Insomma se si rinuncia ai pregiudizi, nel vedere quel film oltre le sue immagini se ne riesce anche ad intravvedere gli spettatori, come se fossero il riflesso in uno specchio.


Oblivion... mentre ne guardavo alcune in stile foto panoramica mi è venuto in mente:
-Accidenti, hanno una scheda grafica eccezionale.- e allora mi sono reso conto di una cosa che mi era sfuggita, che immagini simili le avevo fatte anch'io e tanti altri, magari durante una partita con un qualsiasi videogioco in cui ci fosse una forte componente grafica. Non è altro che catturare screenshots[2], cosa che prima o poi ogni videogiocatore fa, salvare le immagini della partita magari per catturare un'ambientazione o un'azione di gioco che appare suggestiva, o evocativa.
E il risultato a ripensarci non è diverso dal quello ottenuto con Oblivion, un film che riflette lo spettatore per il quale è stato pensato, e se nel 1966 una forte suggestione gotica era una componente richiesta conosciuta e apprezzata, invece adesso a riflettersi è il linguaggio non verbale di intere generazioni che sono cresciute con i videogiochi, influenza che c'è e che non può essere negata né essere ridotta al solo più azione o più violenza, così alla fine le immagini che tanto colpiscono di Oblivion, non sono altro che frammenti di "una partita", screenshot suggestivi nient'altro.

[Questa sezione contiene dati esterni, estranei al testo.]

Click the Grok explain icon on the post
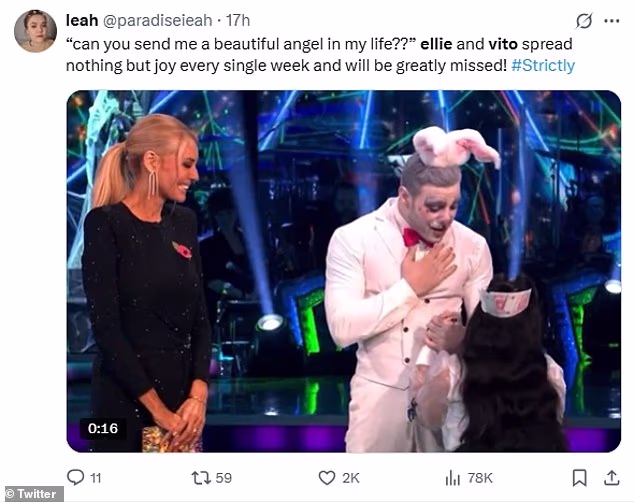The height and width of the screenshot is (502, 634). 584,20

[1]Magari ora noto solo per la sua partecipazione a guerre stellari, eppure è stato un grande del genere. Tralasciando le sue vari interpretazioni nei vari Dracula o Frankenstein o horror vari, mi limito a citare la sua interpretazione come Doctor Who, e la sua partecipazione in un episodio di Spazio 1999.

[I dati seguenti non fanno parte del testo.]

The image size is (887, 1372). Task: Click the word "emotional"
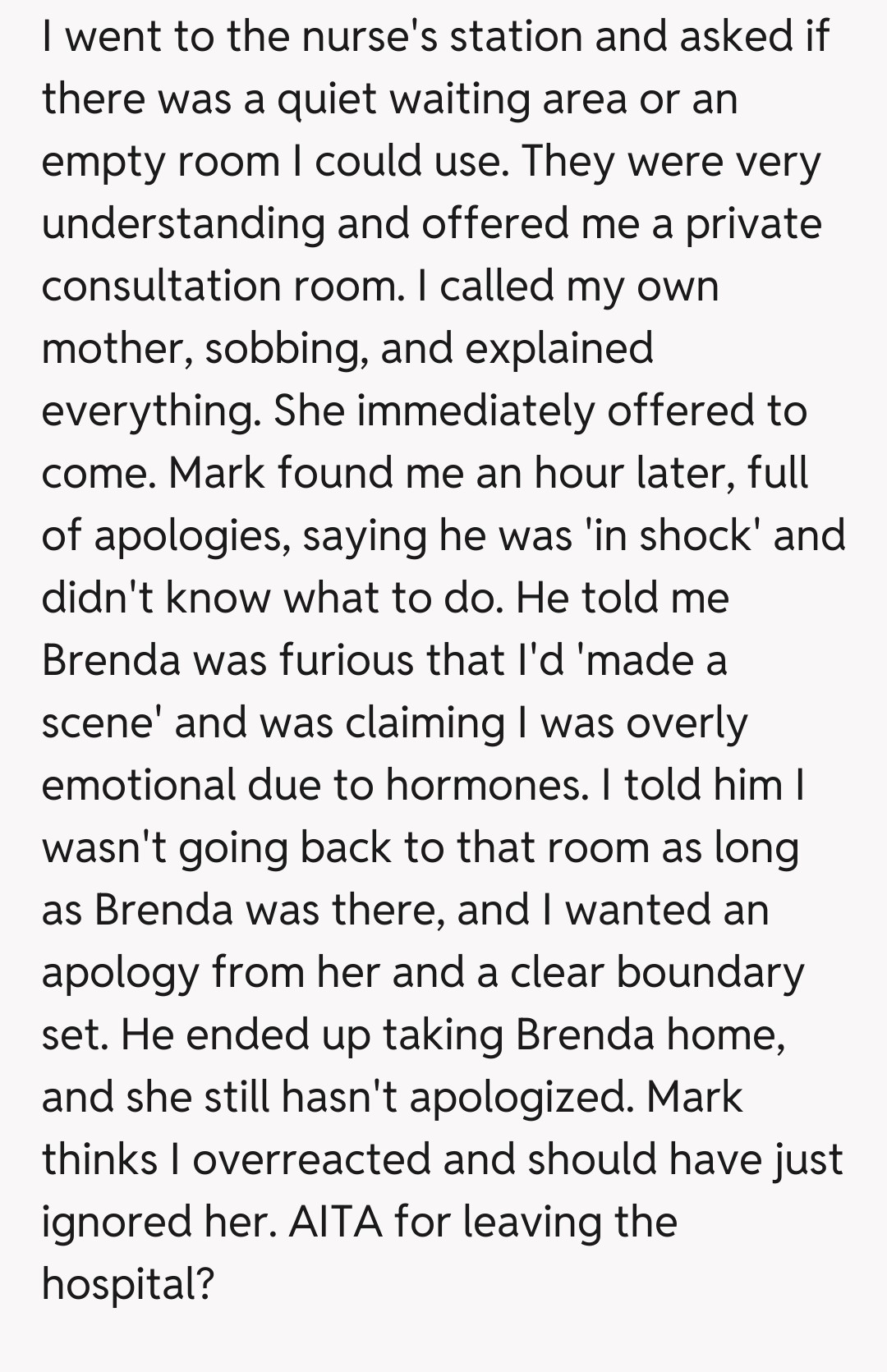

[2]Credo che sia una cosa comune e diffusa quella di catturare le immagini dei videogiochi, in particolare di quelli in prima persona. Perché? A volte per usare le immagini come desktop, altre volte per condividerle in rete, ma spesso per catturare un momento o uno scenario, quasi si volesse prendere una cartolina del mondo virtuale del momento.